Mechanism for the effects of surface chemical composition and crystal face on the wettability of α-quartz surface

Abstract

Quartz is a ubiquitous matter in natural rock and industrial production, and the wetting property of quartz surface plays a critical role in determining numerous industrial processes. However, the key mechanism for the effects of surface chemical composition (based on surface pretreatment) and crystal face on the wettability of quartz surface remains vague. Herein, by applying an advanced atomic force microscopy (AFM), we measured the contact angles of liquids on three common crystal faces of α-quartz after different pretreatments.

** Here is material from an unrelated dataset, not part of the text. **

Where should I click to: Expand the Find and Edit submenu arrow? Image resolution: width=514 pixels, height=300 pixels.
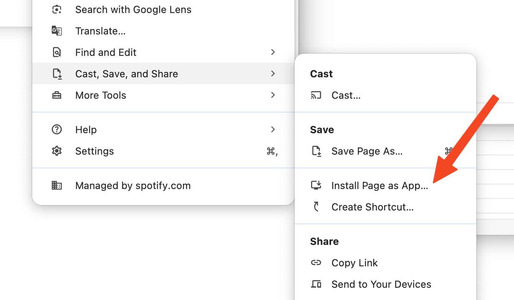[x=273, y=52]
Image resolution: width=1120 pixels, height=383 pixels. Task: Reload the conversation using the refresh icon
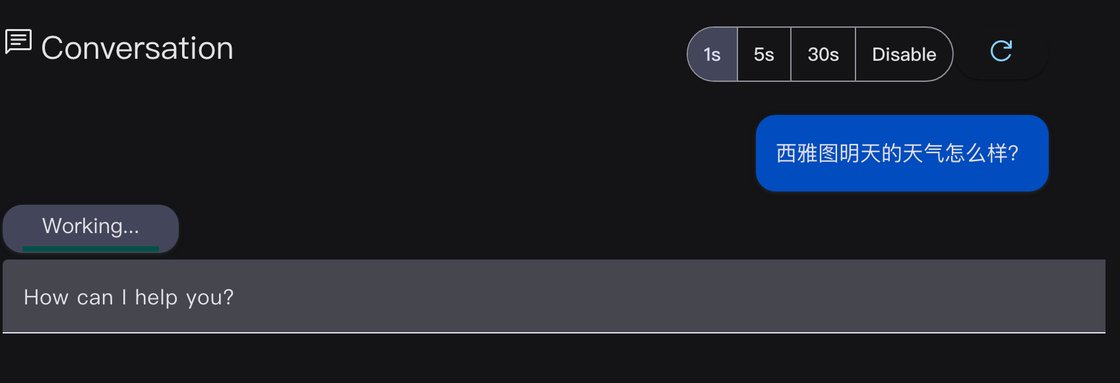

The time-of-flight secondary ion mass spectrometry (ToF-SIMS) analysis and molecular dynamics (MD) simulations were further conducted to uncover the microscopic mechanism involved. It is found that the surface pretreatment does significantly affect the wettability of α-quartz faces, mainly because of the variation in surface hydroxyl concentration after different surface pretreatments. The magnitude of change in contact angle after distinct pretreatments is also affected by the liquid property. After certain pretreatments, although there is no difference in the wettability of different faces, the inherent atomic arrangement of crystal faces still causes discrepancies in other interface properties, e.g., liquid structure, diffusion coefficient of liquid molecule. The reasonable pretreatments of α-quartz for a range of applications are recommended based on the current findings.